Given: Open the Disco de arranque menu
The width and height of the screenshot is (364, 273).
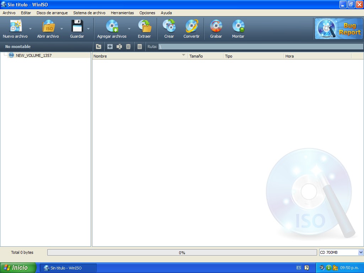Looking at the screenshot, I should [52, 13].
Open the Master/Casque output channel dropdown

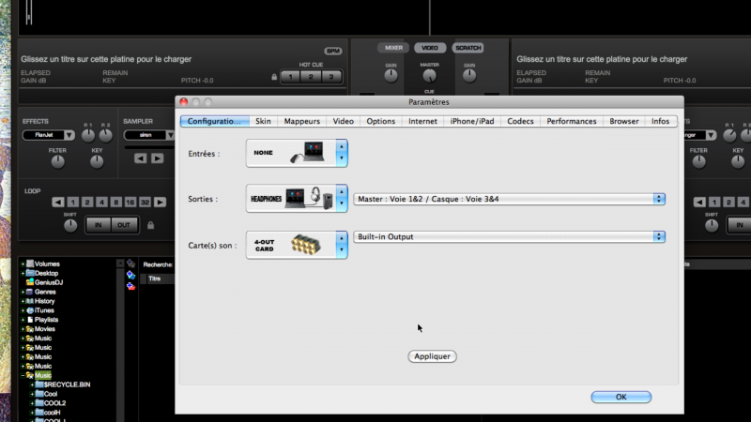(510, 199)
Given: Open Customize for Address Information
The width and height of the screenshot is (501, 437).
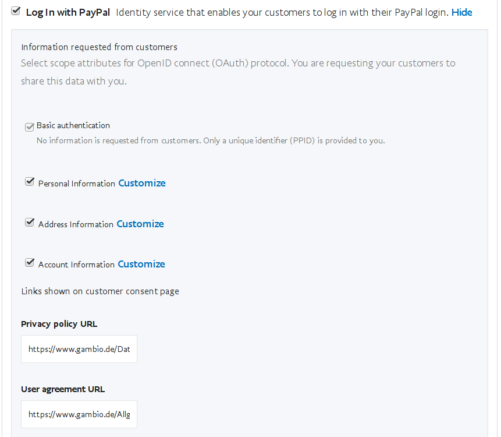Looking at the screenshot, I should (140, 224).
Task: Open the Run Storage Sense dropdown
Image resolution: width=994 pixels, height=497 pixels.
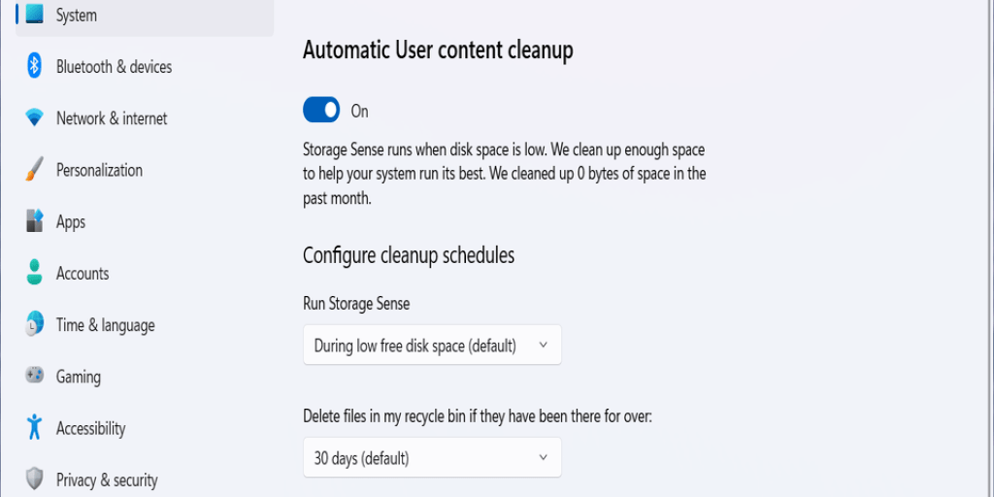Action: click(432, 346)
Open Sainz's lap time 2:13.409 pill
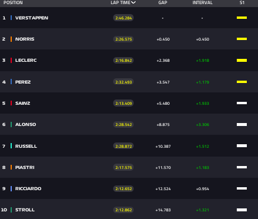Image resolution: width=258 pixels, height=219 pixels. coord(124,103)
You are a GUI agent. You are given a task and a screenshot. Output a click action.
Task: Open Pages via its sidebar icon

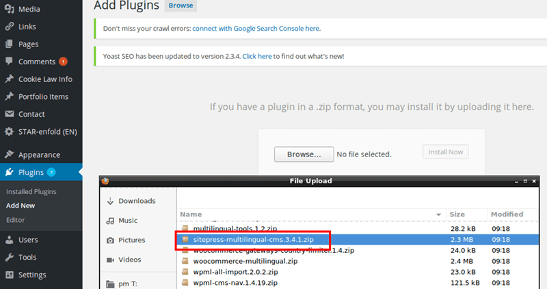(10, 44)
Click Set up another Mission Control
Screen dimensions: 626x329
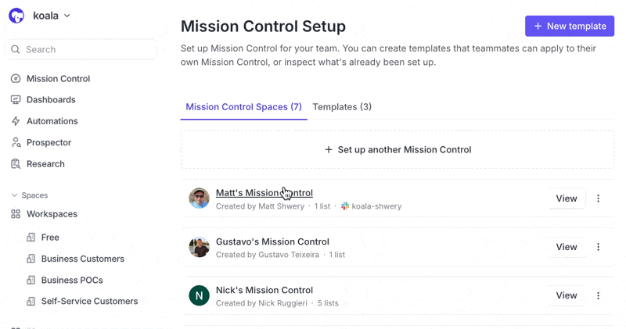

________________________

Exercise:
No picture belongs in the answer, but every word of the records above does, exactly as given.

Completed task:
Given: Open the Disco de arranque menu
The width and height of the screenshot is (364, 273).
Looking at the screenshot, I should [52, 13].
Open the Master/Casque output channel dropdown

(510, 199)
Given: Open Customize for Address Information
The width and height of the screenshot is (501, 437).
Looking at the screenshot, I should (140, 224).
Task: Open the Run Storage Sense dropdown
Image resolution: width=994 pixels, height=497 pixels.
Action: click(432, 346)
Open Sainz's lap time 2:13.409 pill
Image resolution: width=258 pixels, height=219 pixels. coord(124,103)
You are a GUI agent. You are given a task and a screenshot. Output a click action.
Task: Open Pages via its sidebar icon

(10, 44)
Click Set up another Mission Control
Screen dimensions: 626x329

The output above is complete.